Local leadership is needed to implement these quality-of-life improvements now.

As we plan for Mariner’s Mile, we must be certain that we support local businesses and residents and not turn this stretch of highway into a wide thoroughfare with added automotive traffic lanes. It is also important that we work with our neighbors in Costa Mesa to reduce the impact of the termination of the 55 Freeway on both of our cities, particularly cut-through traffic on our residential streets.

Now is the time to plan for autonomous vehicles and the impact of home delivery and shared ride services, such as Uber and Lyft. For example, how do we prevent double parking for pickups that stall overall traffic movement, and how will the demand for parking be reduced in a shared economy?

Under the leadership of Tony Petros, the council made several major investments in bicycle safety and improved traffic flow, but these seem to have fallen in priority.

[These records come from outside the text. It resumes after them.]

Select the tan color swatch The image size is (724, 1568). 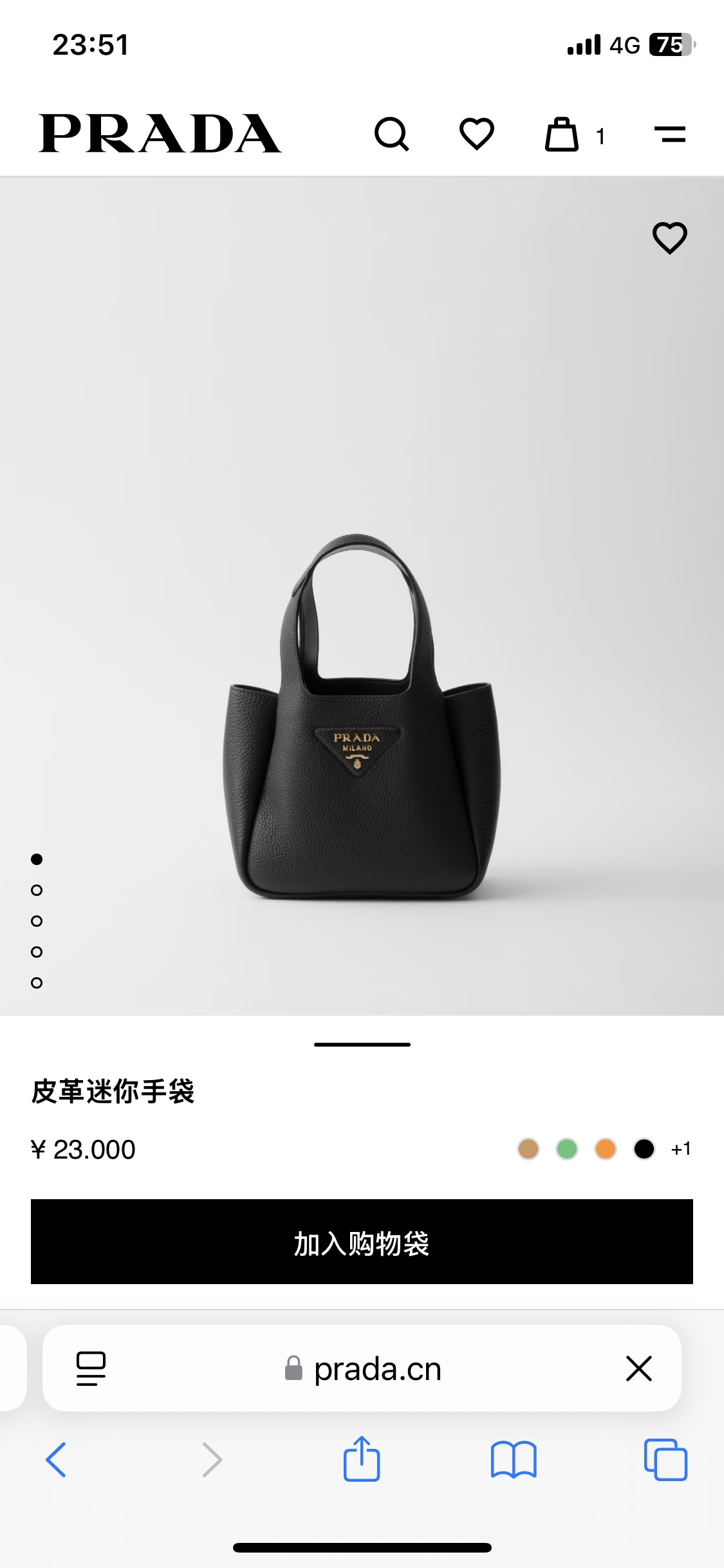click(528, 1149)
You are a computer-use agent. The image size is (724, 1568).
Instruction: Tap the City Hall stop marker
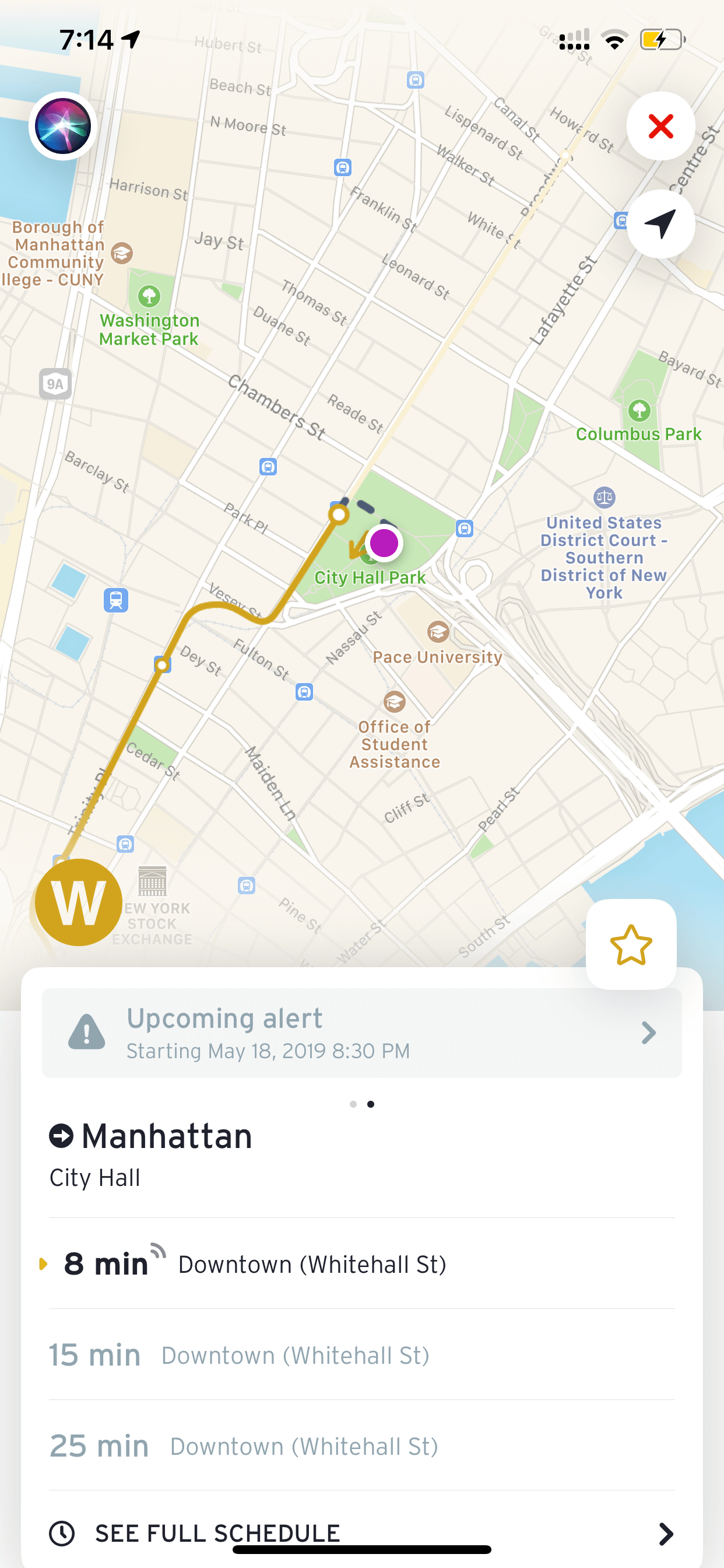pyautogui.click(x=339, y=515)
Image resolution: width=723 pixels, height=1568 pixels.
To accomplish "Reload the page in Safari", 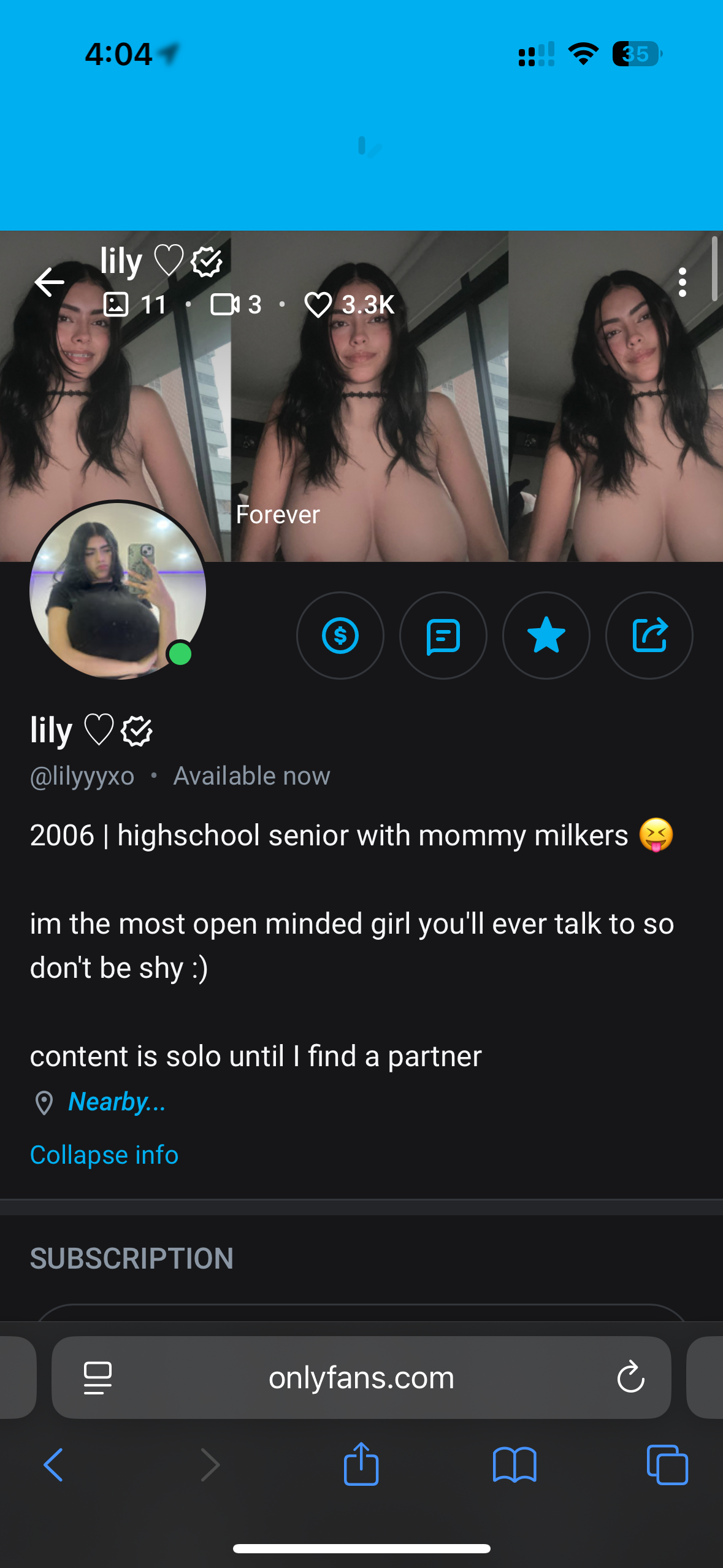I will (630, 1378).
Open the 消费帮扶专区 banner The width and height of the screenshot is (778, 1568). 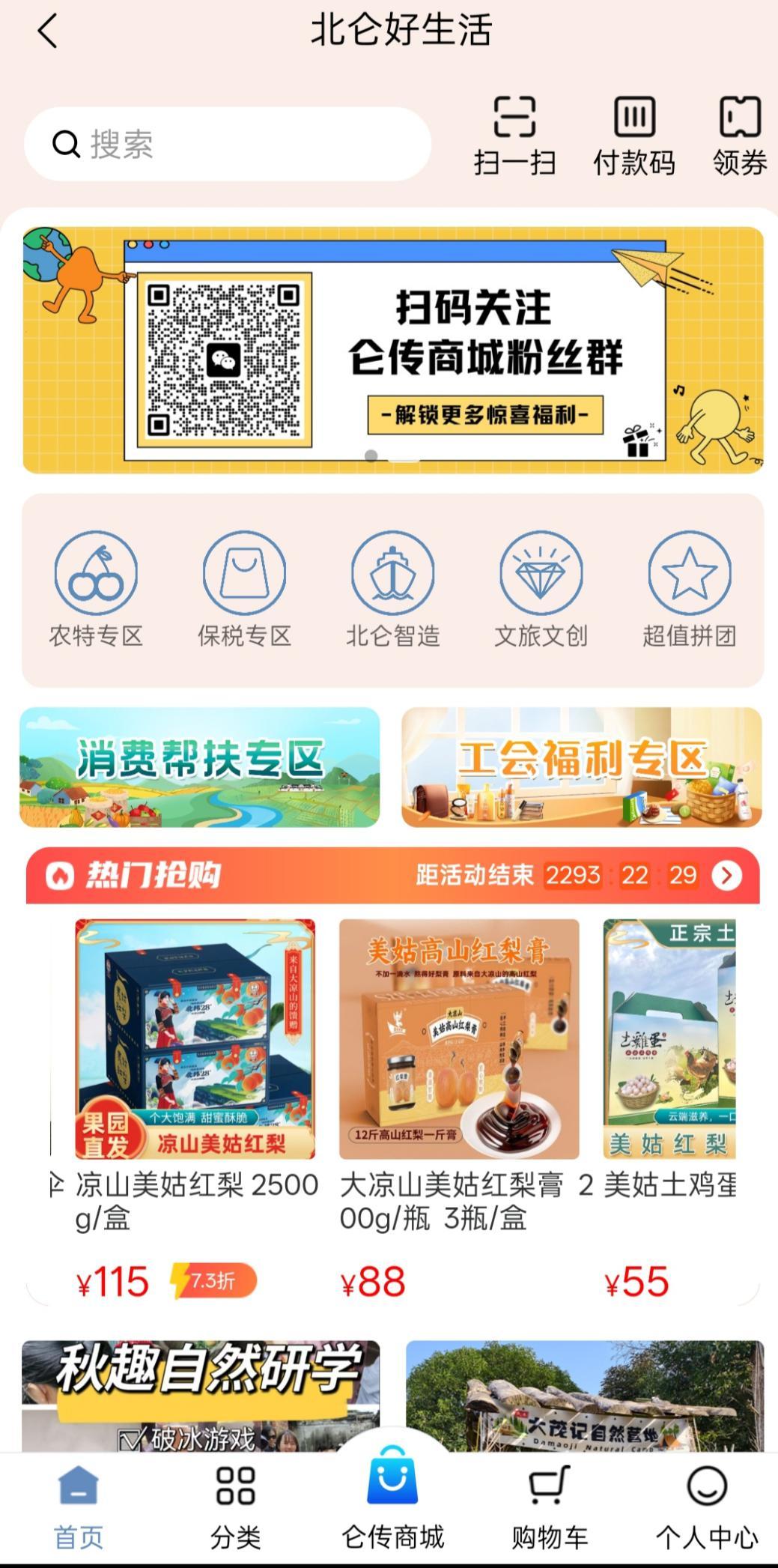tap(200, 766)
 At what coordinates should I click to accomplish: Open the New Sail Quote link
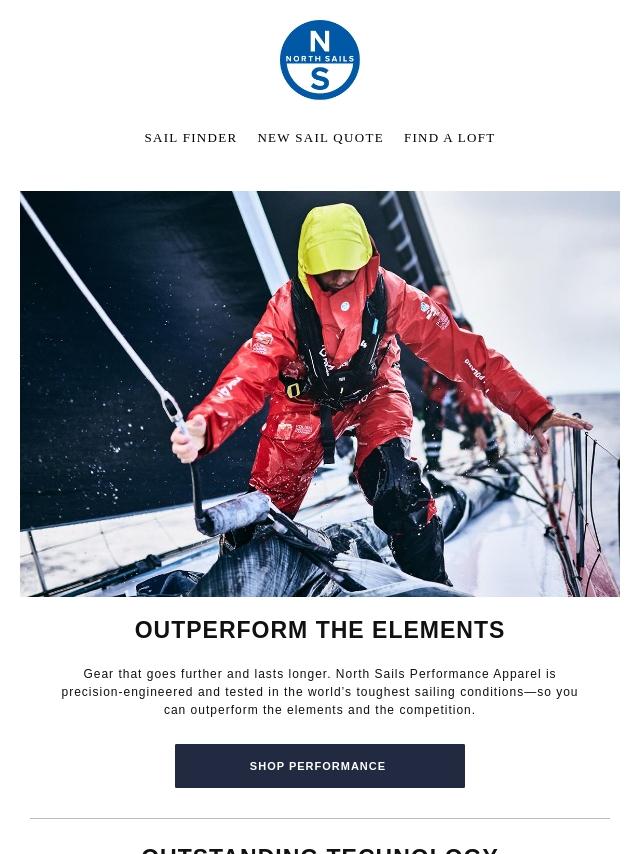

The key to addressing both our traffic issues and the need for better managed parking is the upcoming revision of the General Plan. As a council member, my position on the General Plan will be focused on how we reduce the impact of traffic, better provide for parking and use the General Plan to improve our quality of life. This will not happen if our City Council is not committed to putting residents first.

Michael Toerge

District 6 Candidate for City Council.

Newport Beach

Banning project went further than it should have

Re. “Newport council to nullify Banning Ranch approvals,” (Nov. 25): I am still upset that this project got as far as it did with the local powers that be.

Unless you benefited financially or politically, this project was a nightmare for the Newport-Costa Mesa coastal communities and adjacent southeastern Huntington Beach. The negative impacts were too numerous to mention.

Environmentalists opposed it. Citizens opposed it. Traffic planners opposed it. The increase in density was off the charts. The increase in traffic radiating out from the project was off the charts. The need for new infrastructure was off the charts.

Looking out over the area, it was like anticipating the environmental carnage in the movie “Avatar,” should developers get their way. It is time that local politicians listen to their constituents and their misgivings regarding developer assaults on residential quality of life. The Banning Ranch project was only the biggest recent one.

Tim Geddes

Huntington Beach

Jazz showcase coverage sounds great

Thanks for the piece “Jazz trio will showcase a track full of surprises,” (TimesOC, Nov. 19), and its position and prominence. It sent to the show four regular fans who didn’t see my promo emails, plus 12 others who came who never heard about me or my players and sought me out at the intermission or after the show to tell me they came because they read your article in the Sunday morning insert.

There may have been others who didn’t talk to me. Lucky for the show they were all early risers (some called before 10 a.m. for reservations). We’re booked back in to the Rec Room in Huntington Beach again from 2 to 5 p.m. on Sundays Jan. 7 and Feb. 4. If the Rec Room and I are mutually satisfied with those shows we may become a first Sunday of the month series at that venue.